Ocotea quadriporata
- Conservation status: Near Threatened (IUCN 3.1)

Scientific classification
- Kingdom: Plantae
- Clade: Tracheophytes
- Clade: Angiosperms
- Clade: Magnoliids
- Order: Laurales
- Family: Lauraceae
- Genus: Ocotea
- Species: O. quadriporata
- Binomial name: Ocotea quadriporata (W.C.Burger) Kosterm.
- Synonyms: Povedadaphne quadriporata W.C.Burger

= Ocotea quadriporata =

- Genus: Ocotea
- Species: quadriporata
- Authority: (W.C.Burger) Kosterm.
- Conservation status: NT
- Synonyms: Povedadaphne quadriporata W.C.Burger

Monotypic genus of plants

Ocotea quadriporata is a species of evergreen "lauroid" tree endemic to Costa Rica. It grows in tropical montane laurel forest habitat, a type of cloud forest.

==Description==
Ocotea quadriporata is an evergreen hermaphrodite tree of 25 m tall, of tropical mountain cloud forest with leathery leaves alternate, simple and entire. The flowers are bisexual. Known from sites in the San Ramón Forest Reserve, near Ciudad Quesada and east of Sarapiquí river, in Heredia Province of Costa Rica.

==Classification==
The species was first described as Povedadaphne quadriporata in 1988 by William Carl Burger, who placed in the monotypic genus Povedadaphne.

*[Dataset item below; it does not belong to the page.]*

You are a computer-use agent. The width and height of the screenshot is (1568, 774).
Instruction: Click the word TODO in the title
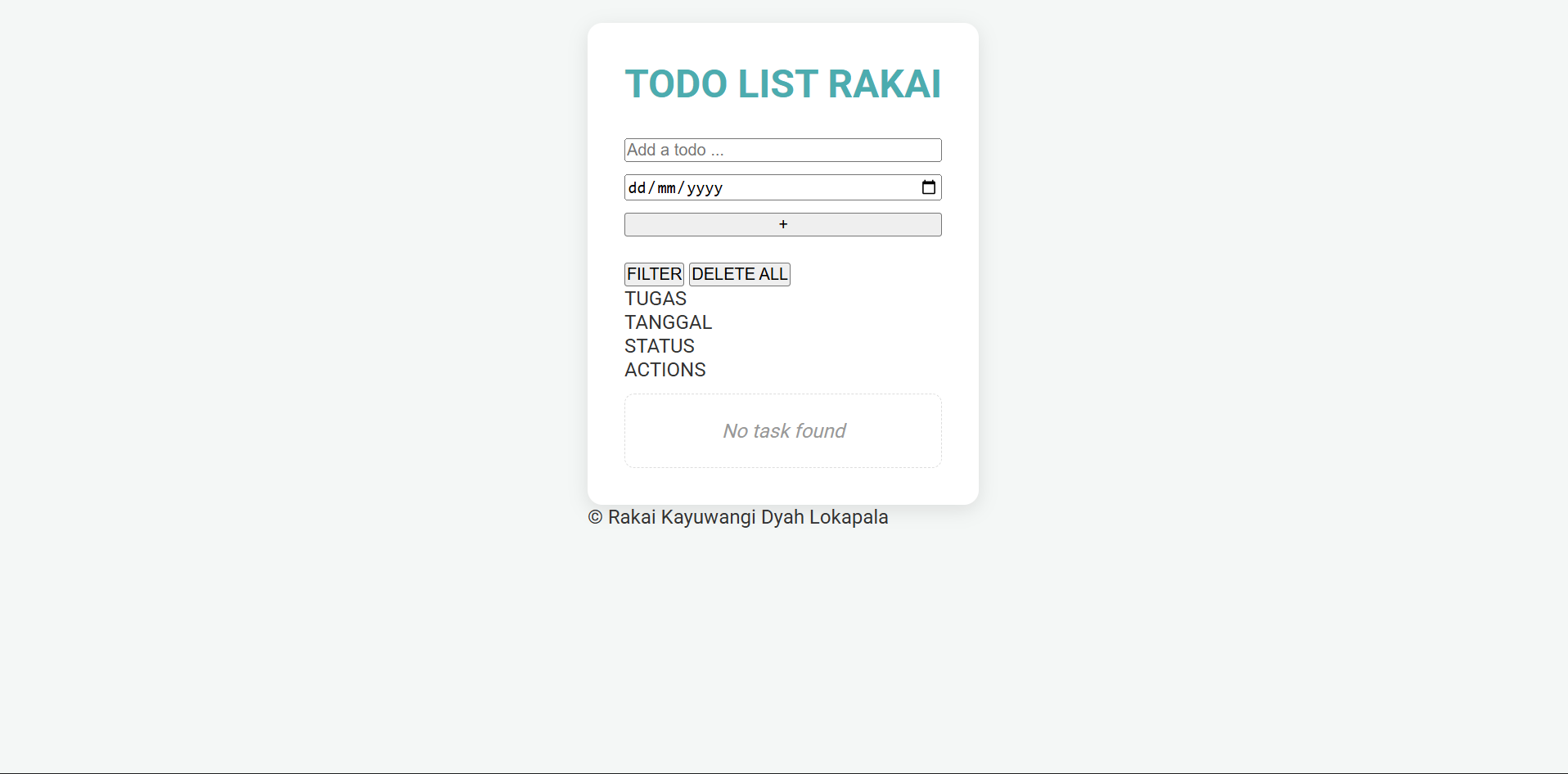coord(676,84)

It was moved into genus Ocotea in 1990 by André Joseph Guillaume Henri Kostermans. The genus name, laurel of Poveda, is dedicated to Luis J. Poveda Alvarez. Professor of National University of Costa Rica. O. quadripora resembles the neotropical Lauraceae genus Williamodendron, by the position of the anther cells, at the flat apical portion, of the anthers, which is unusual in Lauraceae. The species is characterized by an extremely rare combination of characters. There is little information regarding the species due to its scarcity.